Assuming the reader polls faster (on average) than the writer writes (which is 
a Good Thing in general anyway if you are polling for updates) then the queue 
will still tend to be mostly empty, most of the time.

With a little care, if you have more than one entry you can use to store data 
between the threads, you can always arrange things so that one thread can 
safely read from one whilst another thread is writing to the other. Things only 
really get complicated if you are using a single data entry...
(Or if you are trying to pull multiple readers and writers together with a 
centralised store - that's just nasty though...)

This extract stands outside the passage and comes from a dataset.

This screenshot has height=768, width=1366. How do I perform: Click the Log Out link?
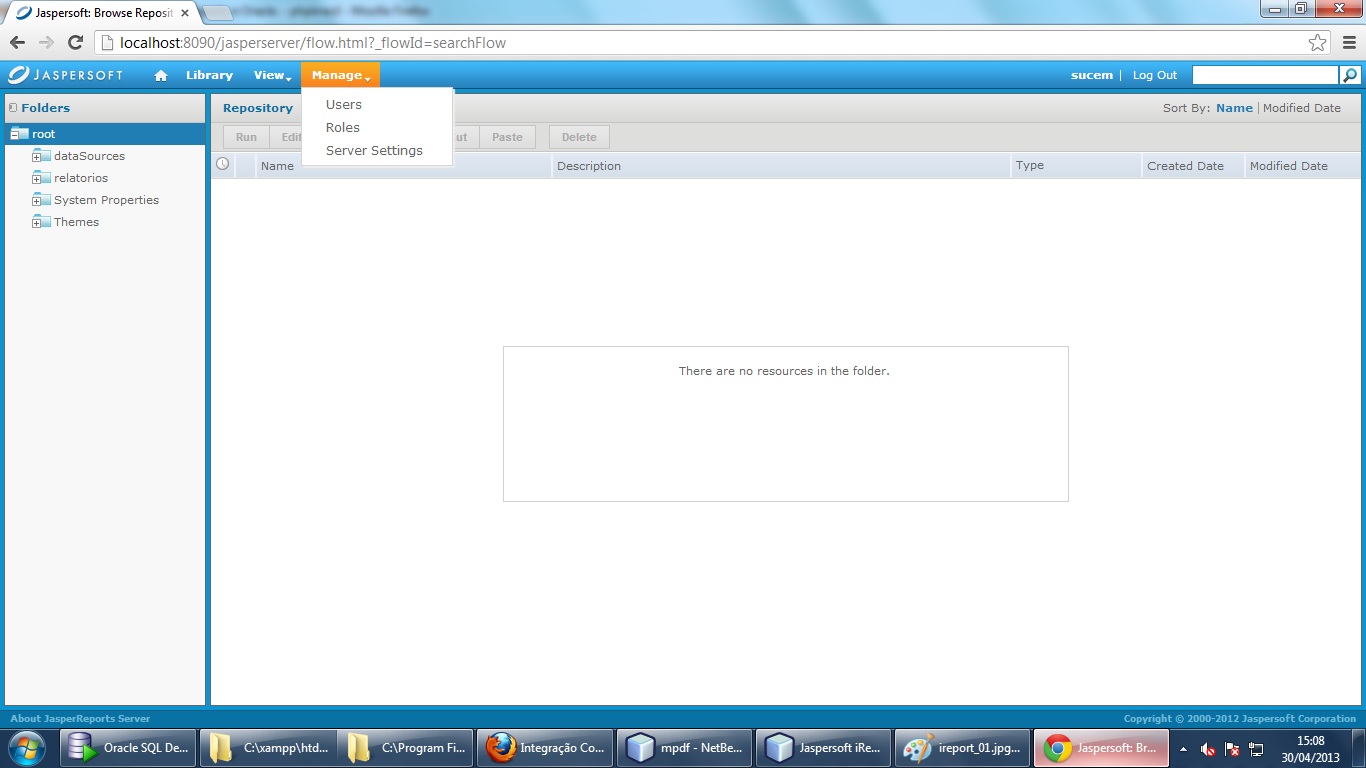click(1154, 76)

>       I'm pretty sure a mutex is the only way to prevent a race..
>       what does your code look like to do mutex-like sync without
>       the OS calls?

Again, that depends on what the data is - if I needed to be sure the reader 
sees every value the writer set, I'd be using a queue or FIFO like interface, 
so it is going to Just Work anyway.

If the reader only needed to see the latest value at any point, which is 
actually quite common if the data being read is just to maintain some context 
on the display during a long calculation (e.g. to reassure the user that the 
program is Doing Stuff), then having a really robust signalling mechanism is 
seldom really necessary - you can do really hacky things like:
(assuming a single store)
- before writing to the store the writer sets the "keep out" flag
- now the writer checks the "read in progress" flag; if it is set, clear the 
"keep out" flag and skip this write
- else the writer updates the store
- the writer clears the "keep out" flag

When the reader polls the store it
- checks the "keep out" flag; if it is set, skip this read, but try again soon
- set the "read in progress" flag [1]
- read the store
- clear the "read in progress" flag

[1] is where you get a race - depending on what h/w config you have, this might 
still result in contention, as both threads might think they have exclusive 
access at this point if the writer sets the "keep out" on the same cycle. Never 
happens on uniprocessor systems, regardless of threading, since the reader and 
writer can not physically be running at the same time - but happens readily in 
multi-processor systems. 
So what are the consequences? If we *really* care about the data being passed 
between the threads, I'd not be using a single buffer anyway.
What we have here is a case where the reader might read a version of the store 
data that is partly old data, partly new - what will that actually look like?
In a modern system, the data will most likely be dumped into the store between 
processors in cache-line (or even multi-line) sized chunks (it's rare to write 
single words, let alone bytes, to the memory bus anymore...) and if we assume 
the memory managers between the CPU's snoop each others caches (again, almost 
certainly true) it is unlikely that the writer could write data (into its 
cache) without the reader's MMU knowing that data had changed.
So... if the data fits entirely within one cache line, you will (*almost* 
certainly) get a complete, coherent, data set on every read, regardless of 
thread synchronisation.
If the data spans multiple cache lines (either because it is too big, or 
inconveniently aligned) then you can get a read which contains inconsistent 
data. In this case the individual values are going to be self-consistent, since 
the compiler will have aligned them in the cache lines, but the set of actual 
values you end up with may not belong together...
Depending on what you are doing with that data, and the way in which it 
changes, that may not matter; if your values are slowly varying (slowly as 
compared to your display update rate) then transiently displaying a set that 
are part new, part old, probably will not even be visible - the "wrong" old 
values will be very similar to the "true" new values for that data set, and 
will be displayed for only a very brief period before being replaced with a new 
correct set.
If the data jump about in messy ways - well... I'd still try it, and if it 
looks like rubbish on the display, do something more rigorous then...
I'd not assume I needed to use some OS specific mechanism until we'd tried it 
and it went horribly awry!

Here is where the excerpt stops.